Comments on Article About Termites Destroying Books Reveal People Don’t Really Know What Books Are…

Do you pick up, lovingly caress and read cover to cover and then replace each and every one of your books on a daily basis? No? Pffft! You are not a real bookworm, then, according to the commenters beneath the Inquirer.net’s article about a book collection devoured by termites. 

 

A heartbroken book lover named Dorcas Kyla Aguayo made a post on Facebook warning others about the threat of termites to book collections, and the Inquirer.net reported on it, featuring distressing images of the damaged books. 

 

 

The good people of the Facebook Comments Section, however, were less than sympathetic.

 

 “Well, that’s the lesson for the years not visiting ur books” wrote one person, who clearly picks up each and every one of their books in a sort of strange ritual before bed every night. “Looks like its been a long while since the last time she checked her books,” wrote another, who must also follow this apparently popular routine. “The owner is not a real book worm,” someone else chimed in, “How else can those books be left untouched, in the dark corner of the shelf and for a very long time.” 

 

…What?

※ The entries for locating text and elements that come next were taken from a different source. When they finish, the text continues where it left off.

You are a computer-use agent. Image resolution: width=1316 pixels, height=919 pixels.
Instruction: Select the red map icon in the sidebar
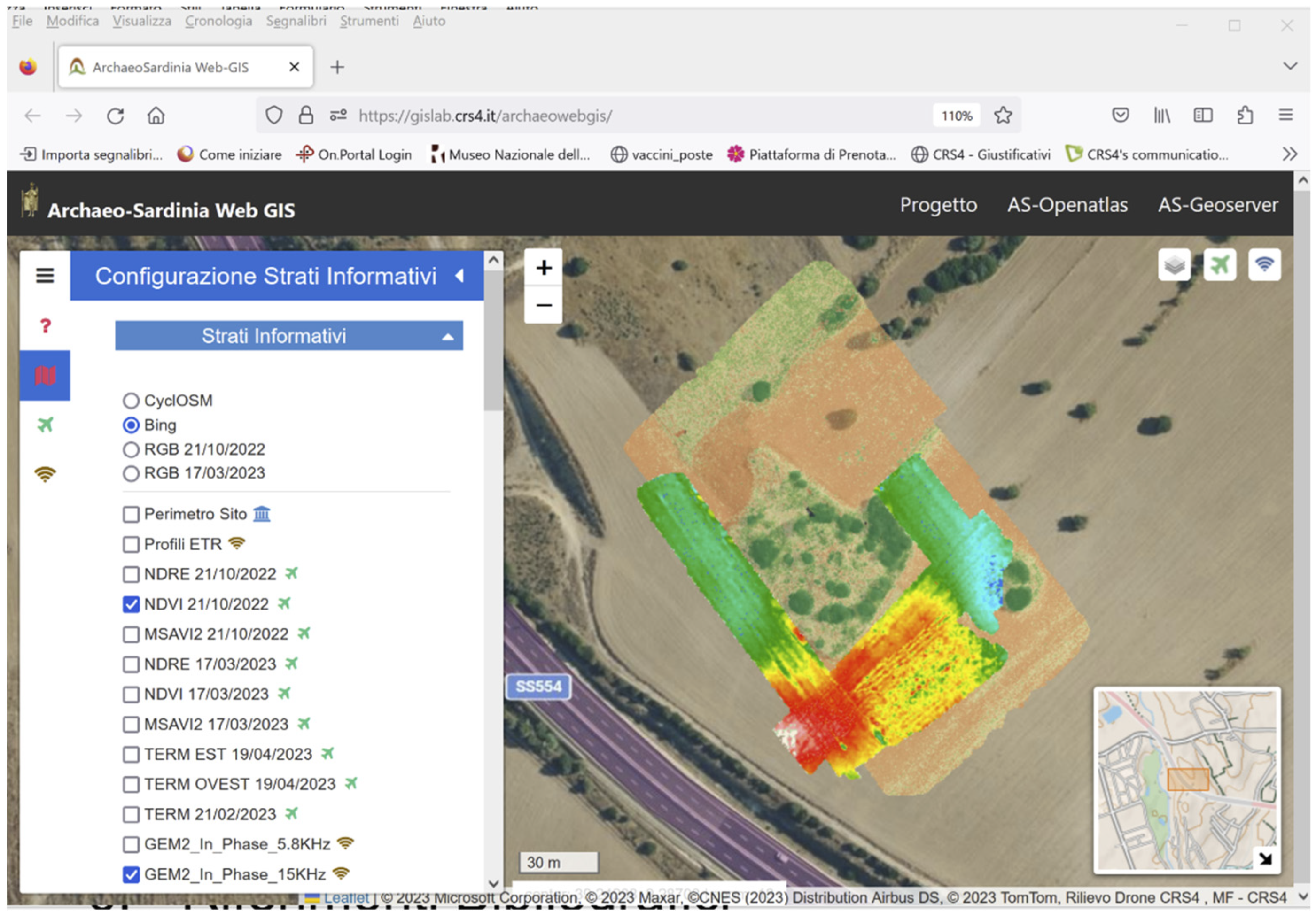coord(45,375)
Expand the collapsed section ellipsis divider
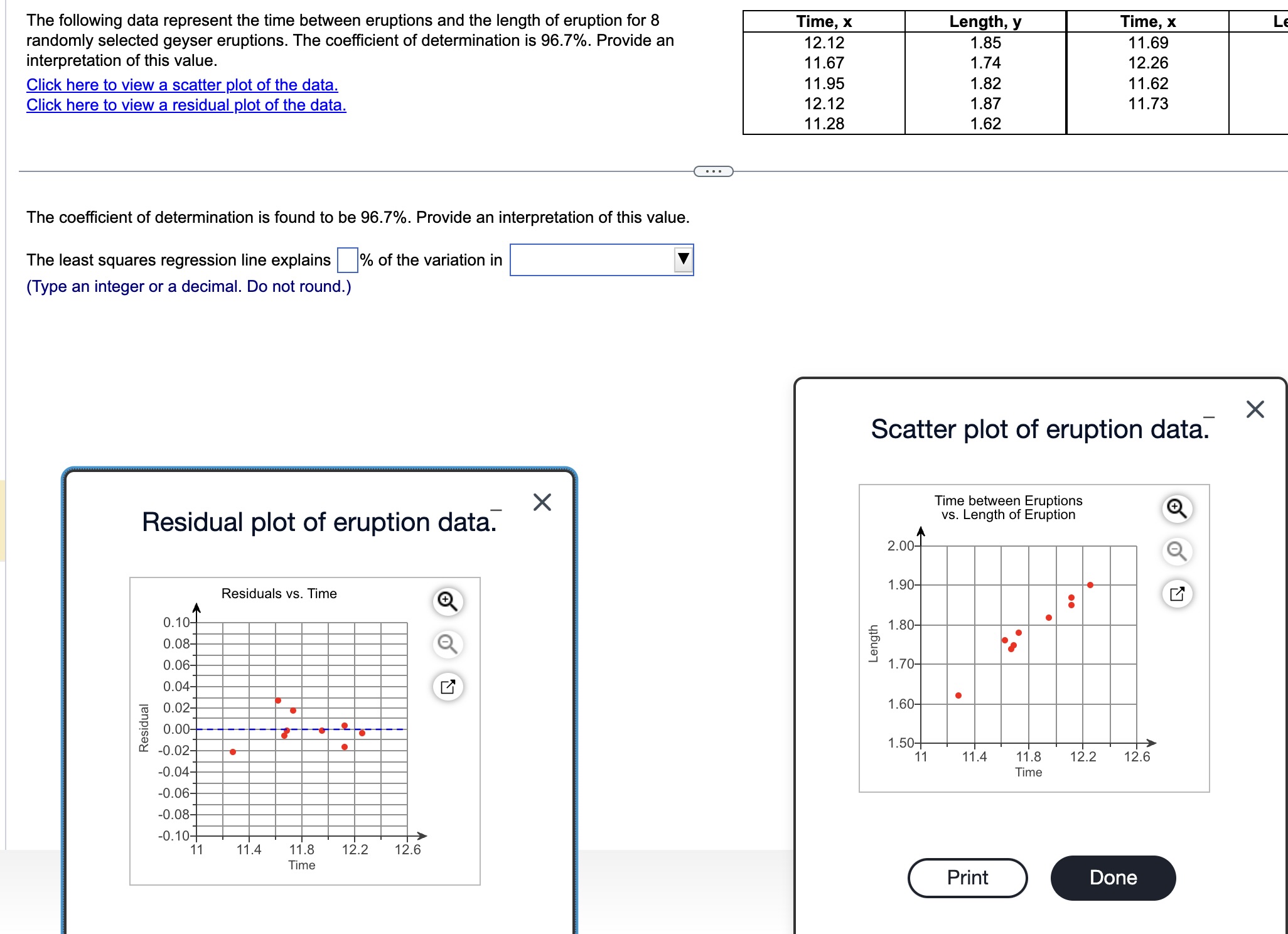 713,171
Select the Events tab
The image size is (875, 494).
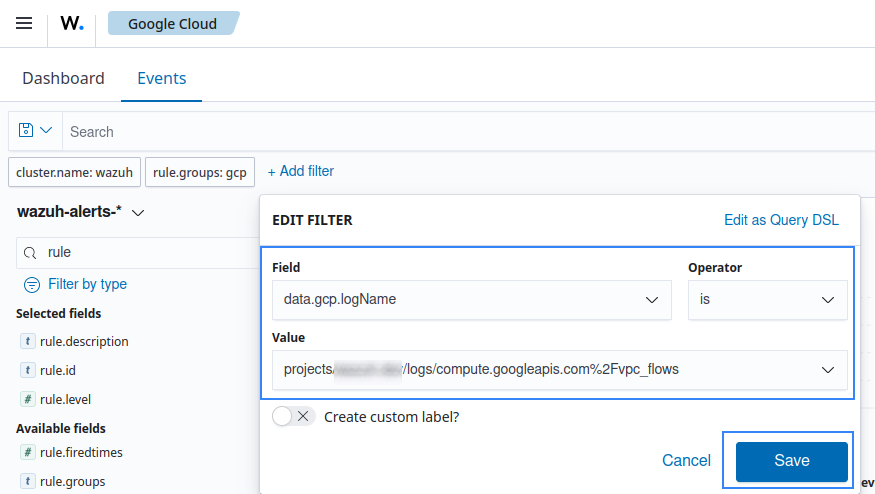(x=161, y=78)
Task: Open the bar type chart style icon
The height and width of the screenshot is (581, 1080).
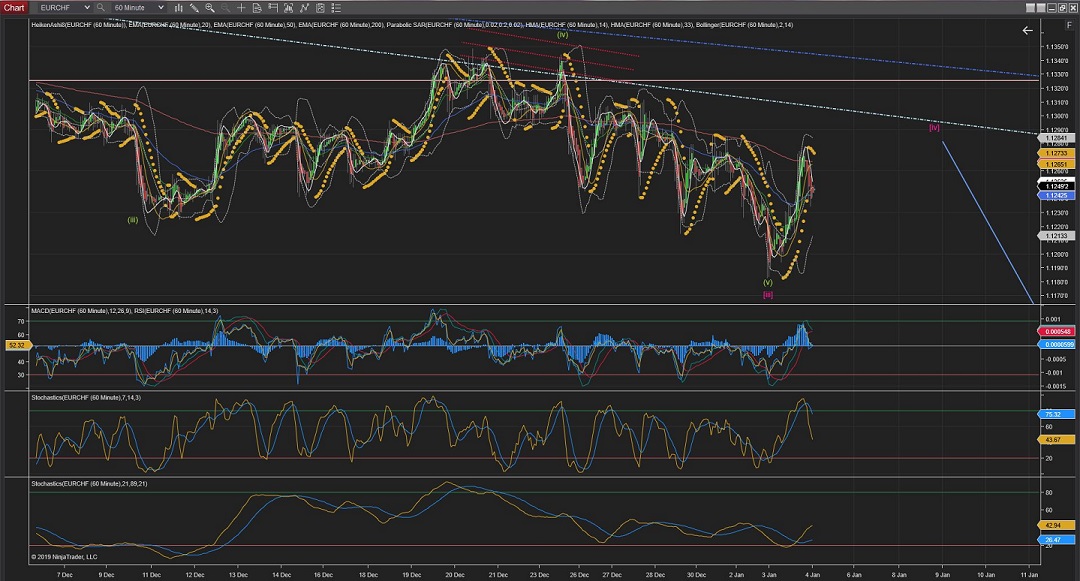Action: point(180,7)
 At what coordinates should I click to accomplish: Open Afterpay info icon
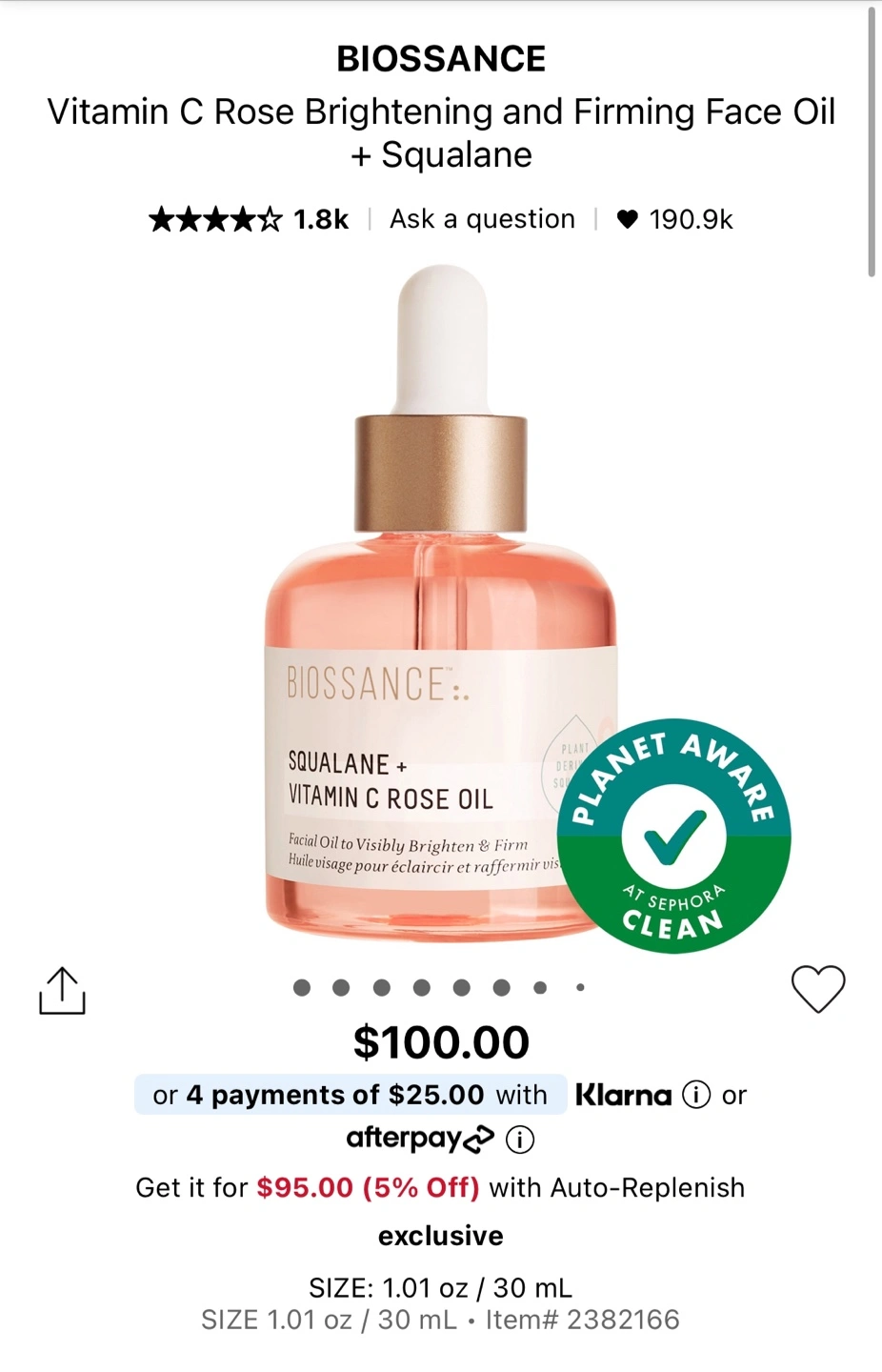click(519, 1139)
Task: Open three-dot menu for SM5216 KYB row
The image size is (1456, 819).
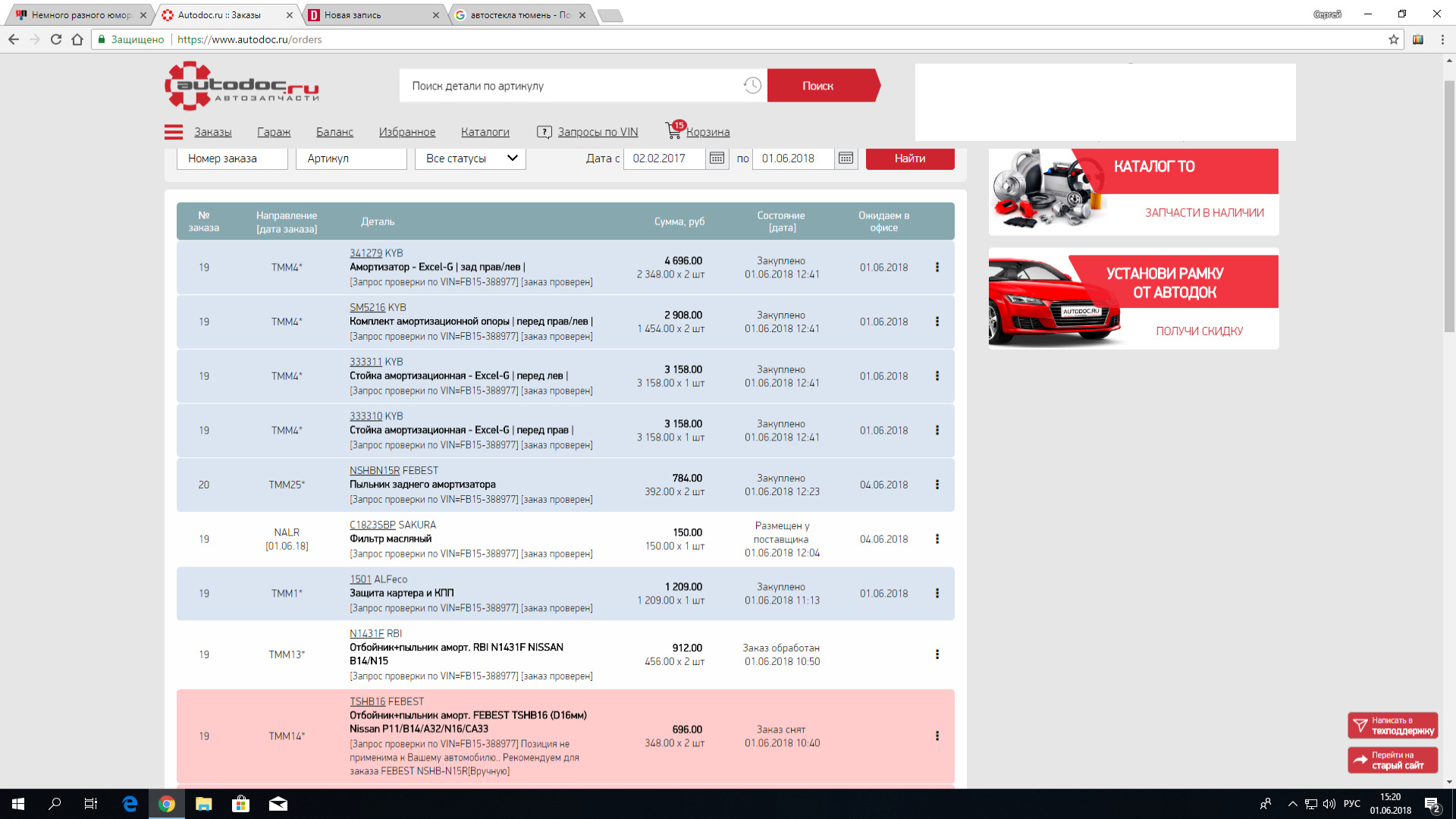Action: pos(937,322)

Surely the mark of a real bookworm is someone who collects books— who owns and reads many books, and probably reads so voraciously that they rarely re-read the same books. I know I have books on my shelves that I love and cherish, but that I often won’t touch for months at a time, because I’m reading other books and don’t have time for this strange book-caressing routine to which the Facebook commenters seem so devoted. 

 

Of course, others came to the poster’s defense, with one person very sensibly stating “All these people saying she must have her books just for display/she must not have been reading them anyway, do you even own a book? Because if you do, you’d know that you don’t take it off thw shelf every single day. Most of my books have been sitting on my shelf for years because I’ve already read them and constantly having your books handled or displaced further wears it out.” I thought this would have been, like, the generally accepted line of thinking? But apparently not. 

 

Our condolences to Ms. Aguayo on the loss of her books, and our suspicious side-eye to the commenters calling her out for “not being a real bookworm.”